Jeremy Heath

Personal information
- Full name: Jeremy Richard Percy Heath
- Born: 26 April 1959 (age 67) Turners Hill, Sussex, England
- Batting: Left-handed

Domestic team information
- 1980–1983: Sussex

Career statistics
| Competition | First-class | List A |
| Matches | 17 | 3 |
| Runs scored | 611 | 37 |
| Batting average | 22.62 | 18.50 |
| 100s/50s | 1/1 | –/– |
| Top score | 101* | 33 |
| Balls bowled | 48 | – |
| Wickets | – | – |
| Bowling average | – | – |
| 5 wickets in innings | – | – |
| 10 wickets in match | – | – |
| Best bowling | – | – |
| Catches/stumpings | 6/– | 1/– |
- Source: Cricinfo, 6 January 2012

= Jeremy Heath =

English cricketer

Jeremy Richard Percy Heath (born 26 April 1959) is a former English cricketer. Heath was a left-handed batsman. He was born at Turners Hill, Sussex.

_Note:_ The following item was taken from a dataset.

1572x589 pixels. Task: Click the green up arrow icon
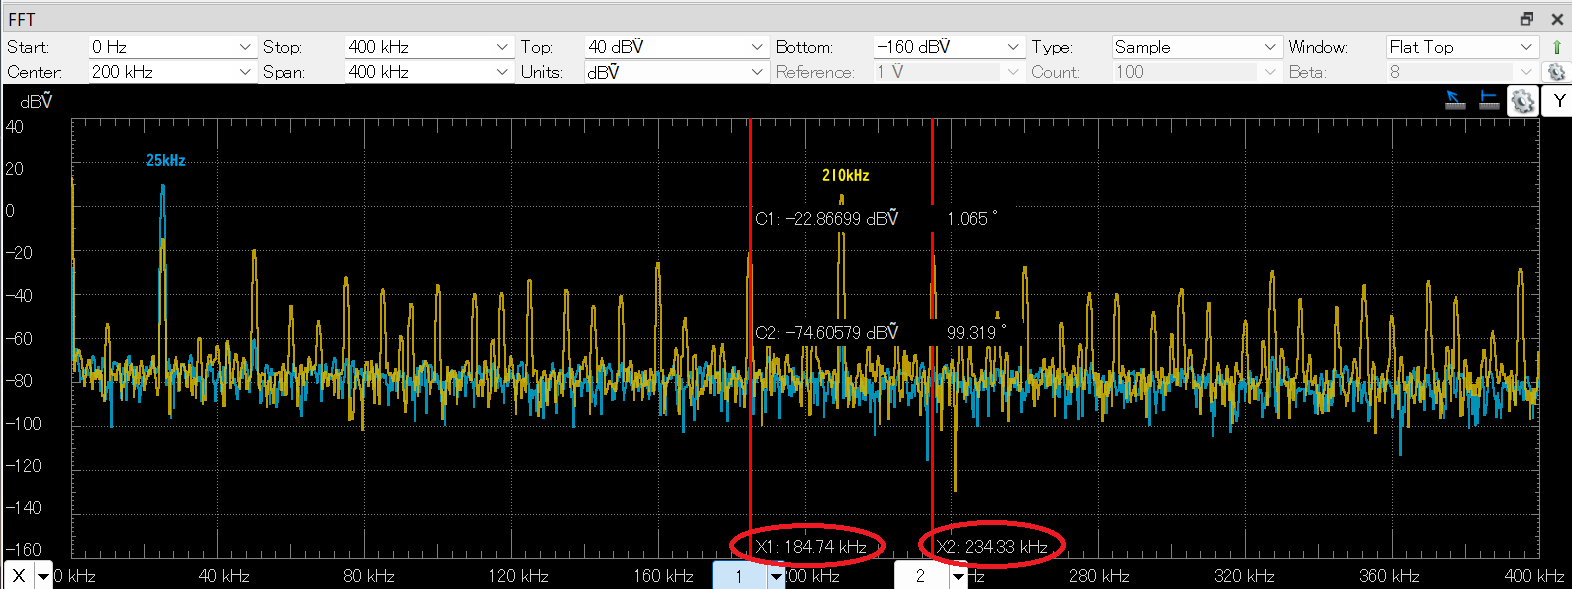(x=1556, y=47)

Heath made his first-class debut for Sussex against Yorkshire in the 1980 County Championship. He made sixteen further first-class appearances for the county, the last of which came against Warwickshire in the 1983 County Championship. In his seventeen first-class matches, he scored a total of 611 runs at an average of 22.62, with a high score of 101 not out. This score was his only first-class century and came against the touring Sri Lankans in 1981. Heath also made three List A appearances for Sussex, two in the 1980 John Player League against Yorkshire and Hampshire, and one in the 1981 John Player League against Nottinghamshire. He scored a total of 37 runs in these three matches, at an average of 18.50, with a high score of 33.